Recommended Age, Grade, and Reading Levels
- Age: 10 to 18
- Grade: 5 to 12
Description
Although the Iron Curtain is gone, the memory of the high drama, tragedy, and comedy that was life in the Soviet Union remains. It meant endless lineups in the cold — lineups enlivened by poetry and paranoia. It meant family life lived in two small rooms, but a family life that was rich in love and laughter. It meant trying to escape all-seeing eyes, especially those of the old ladies in their babushkas who guarded every courtyard.
Tina Grimberg brings color and perception to a life we think of as gray, impersonal, and foreboding. She was born in Kiev and grew up feisty, bright, and funny in a tiny flat with her parents and her older sister. Her descriptions of life in that grand and beleaguered city are by turn hysterical and heartbreaking. When Tina turned fifteen, the government, desperate for foreign wheat, traded “undesireables” for food, and that meant that many Jewish families like Tina’s could leave. Until they could leave on the hair-raising journey that would eventually bring them to Indiana, she was publicly shamed and cut off, but she never lost her affectionate and clear-eyed view of her homeland.
This brilliant collection of memories is an unforgettable look behind what was the Iron Curtain; at a way of life that was reality for millions of people in the twentieth century.
About the author
Contributor Notes
Rabbi Tina Grimberg developed a keen interest in Judaism and became involved in the American-Jewish community after settling in Indianapolis. Though her first career was in family therapy, her love of her Jewish heritage called her to pursue rabbinical studies at the Reform Movement’s Hebrew Union College, from which she graduated in 2001. Following her rabbinic work at Congregation Beth Elohim in Brooklyn, Rabbi Grimberg moved to Toronto, and since 2002 she has served as rabbi for Congregation Darchei Noam, the city’s Reconstructionist synagogue. In all her professional endeavors, Tina has been able to help others through her unique storytelling abilities, which allow the listener and reader to make sense of the past, and dream about the future. Rabbi Tina Grimberg lives in Toronto with her husband, Moshe, and their son, David. Out of Line is Rabbi Grimberg’s first published book of collected stories.
Librarian Reviews
Out of Line: Growing Up Soviet
(reviewed from unbound galleys)Tina Grimberg’s Out of Line: Growing Up Soviet is directed at younger readers. Grimberg tells the story of the first 15 years of her life in Soviet Ukraine, until her parents decided to leave to pursue a better life, a life she ultimately took up in Canada. Her goals are to educate her readers – about Soviet history and practice, about Lenin, and about the austere and constrained existence one faced behind the Iron Curtain. Grimberg engages in a straightforward conversation with her readers, telling them of her experience in simple language and without subtlety. She is not asking the reader for much in terms of interpretive ability; rather, she sets out the terms of discussion and never deviates. Nevertheless Grimberg explores the emotions of a young girl in a simple manner, in a way that her readers will inherently understand.

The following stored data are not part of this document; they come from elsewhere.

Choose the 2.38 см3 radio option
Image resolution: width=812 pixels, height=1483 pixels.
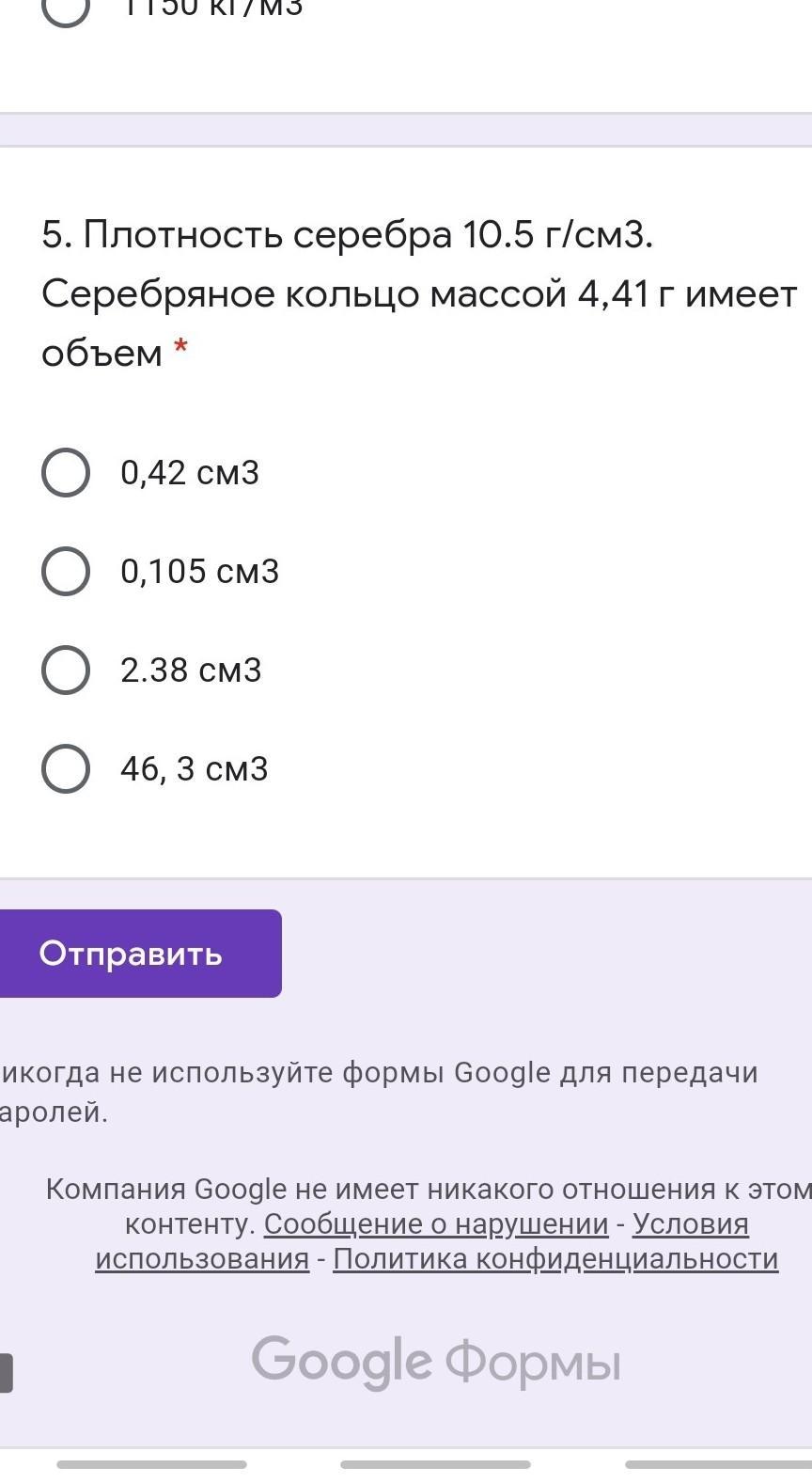coord(66,670)
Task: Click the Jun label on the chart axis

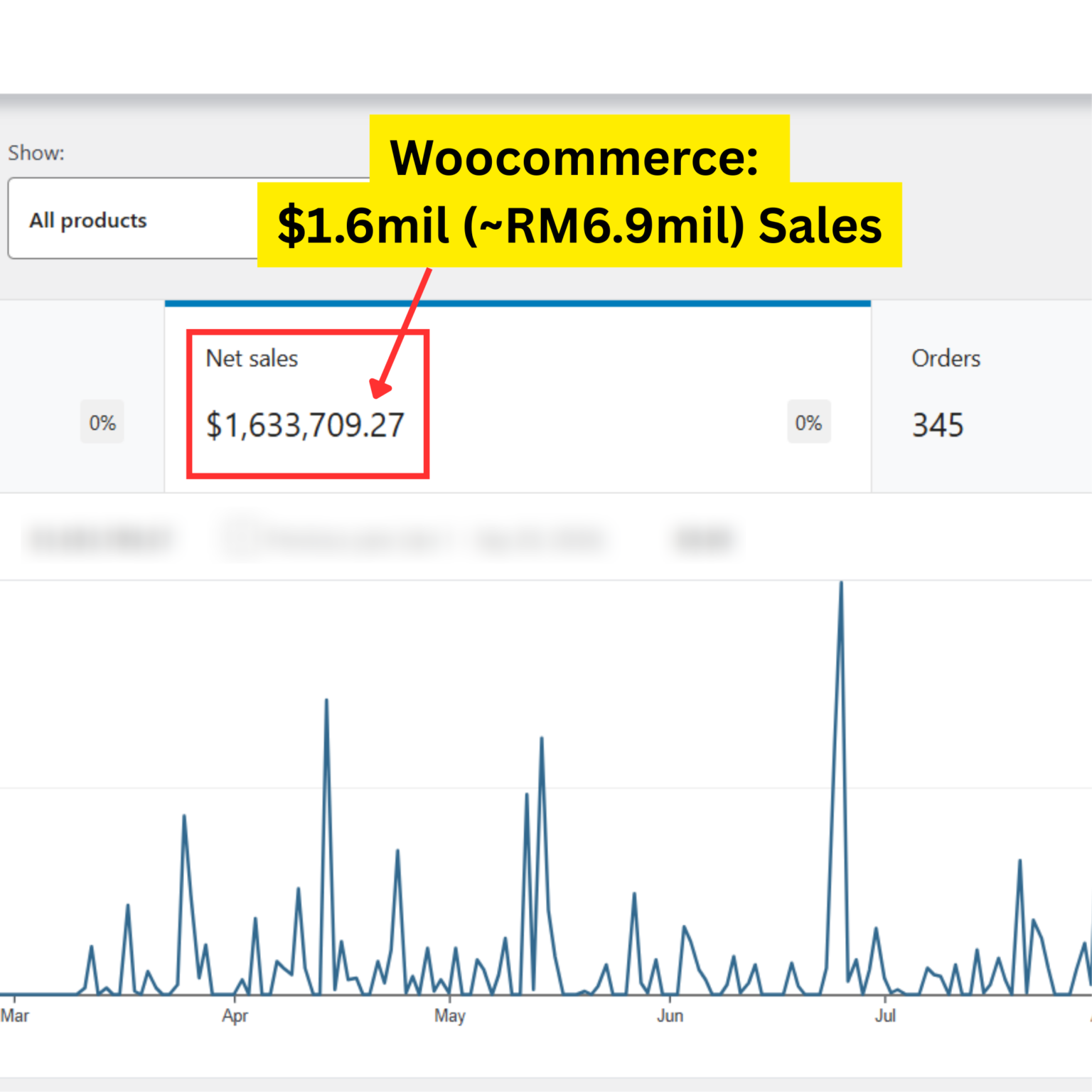Action: click(x=670, y=1015)
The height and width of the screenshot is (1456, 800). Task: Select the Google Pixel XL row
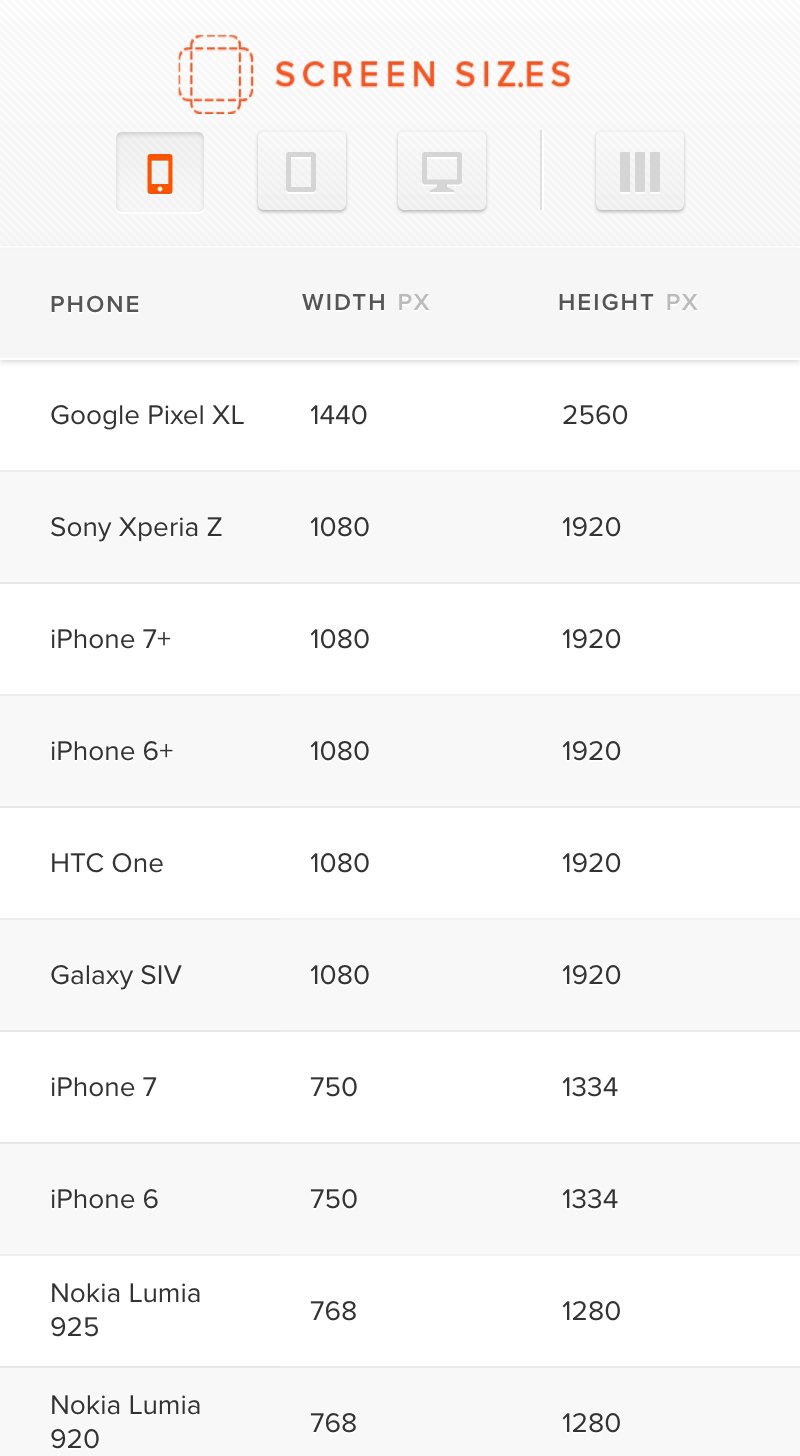pyautogui.click(x=147, y=415)
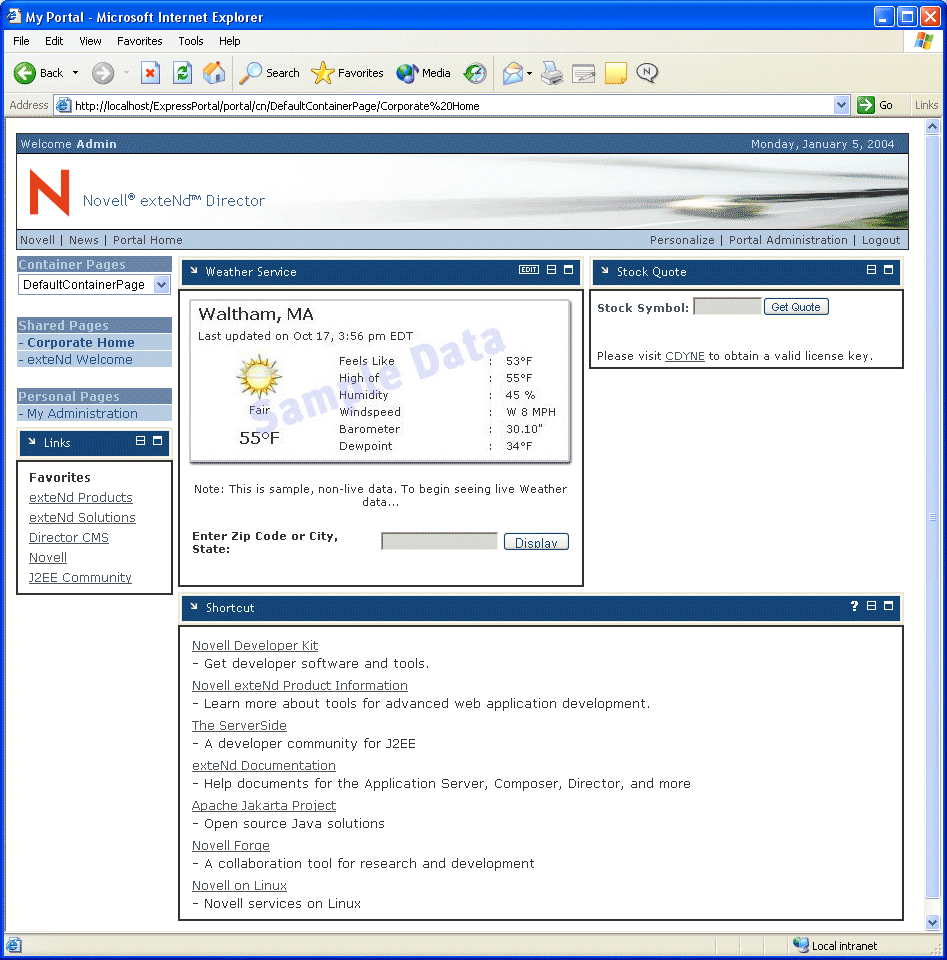This screenshot has height=960, width=947.
Task: Open the Tools menu
Action: [x=190, y=41]
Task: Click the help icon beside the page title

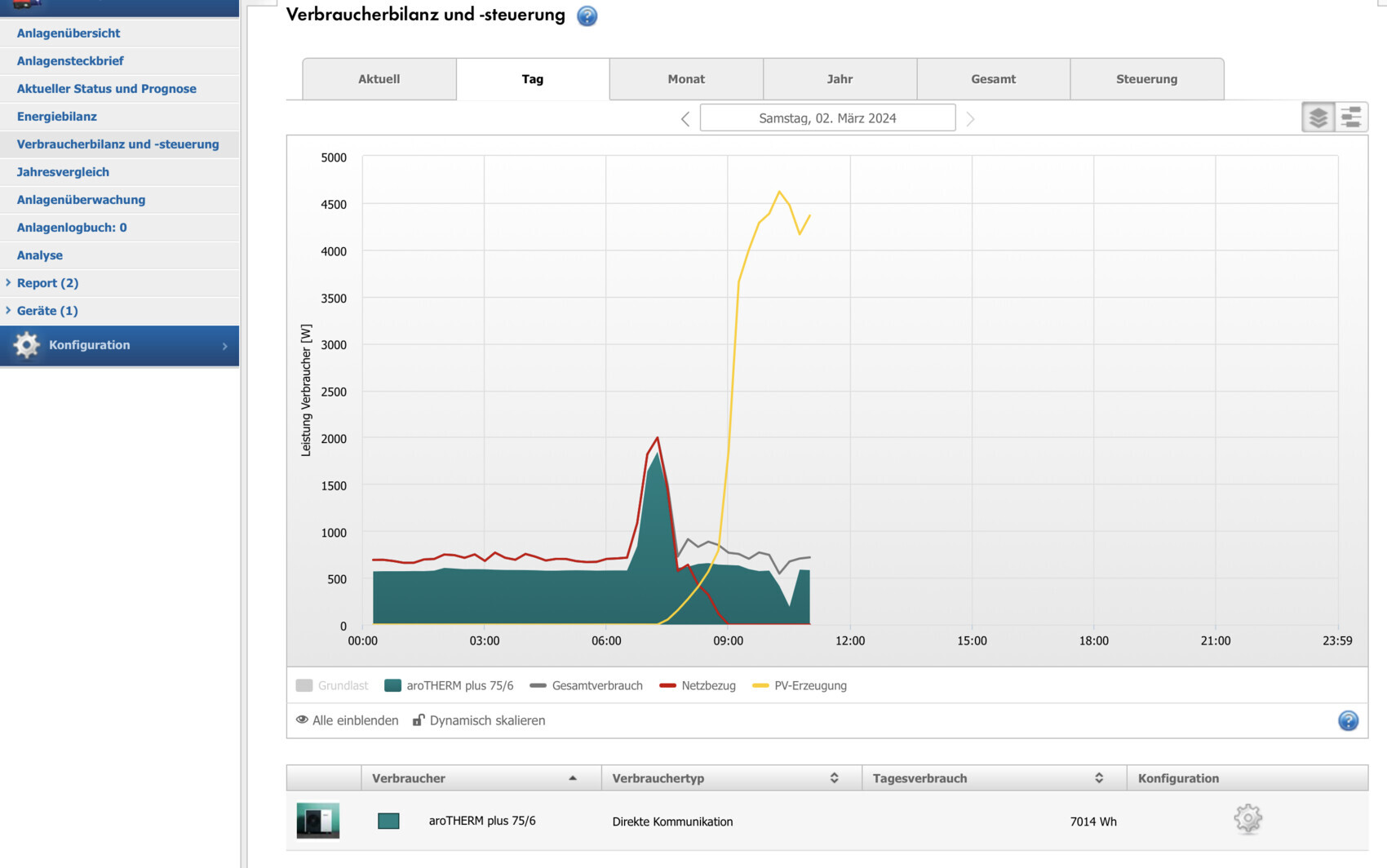Action: [587, 16]
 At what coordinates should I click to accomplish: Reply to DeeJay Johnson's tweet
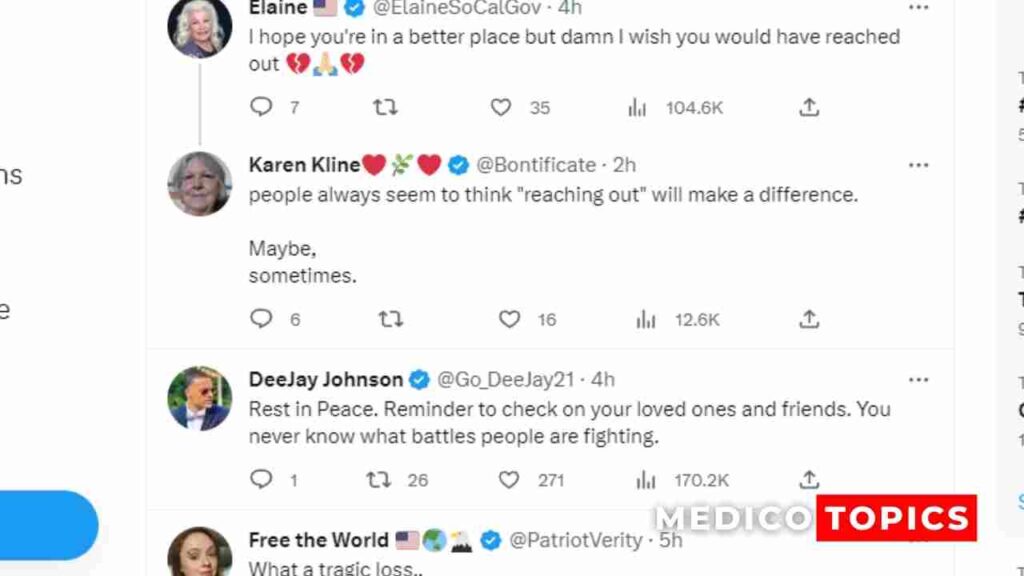tap(261, 479)
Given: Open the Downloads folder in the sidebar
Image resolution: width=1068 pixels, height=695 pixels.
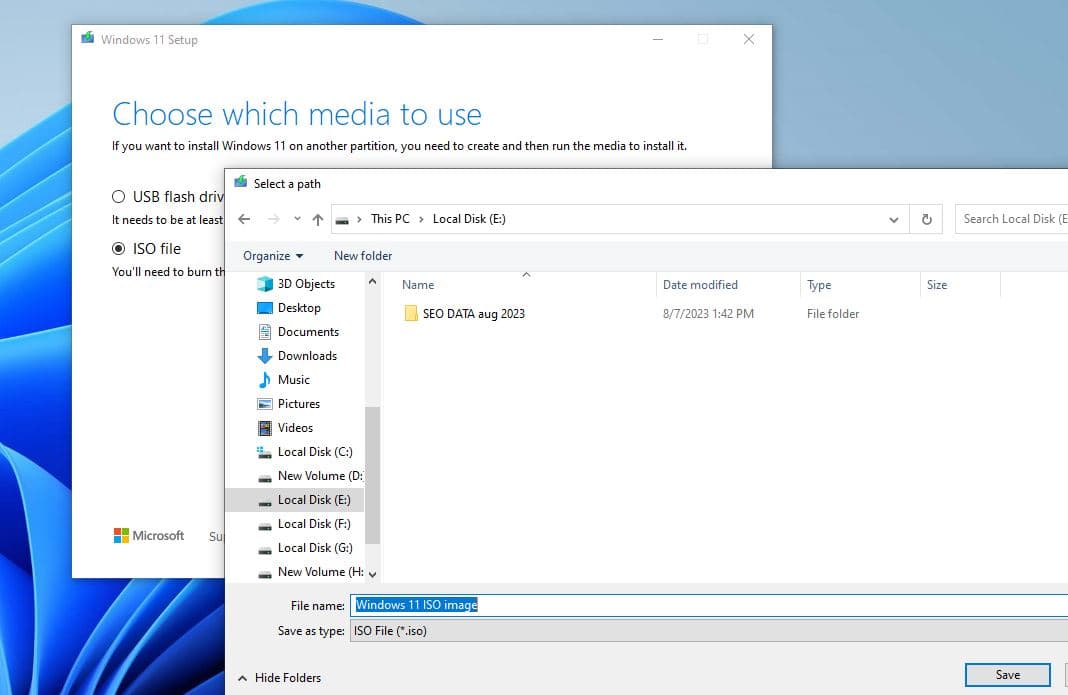Looking at the screenshot, I should (306, 356).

Source: The Canadian Children's Bookcentre. Fall 2007. Vol.30 No.4.
Out of Line: Growing Up Soviet
Although the Iron Curtain is gone, the high drama, tragedy and comedy that were life in the Soviet Union remain a mystery to many Westerners. In this book, Rabbi Grimberg’s descriptions of life in grand and beleaguered Kiev are both heartwarming and heartbreaking. Includes black-and-white photos.Source: The Canadian Children’s Book Centre. Best Books for Kids & Teens. 2008.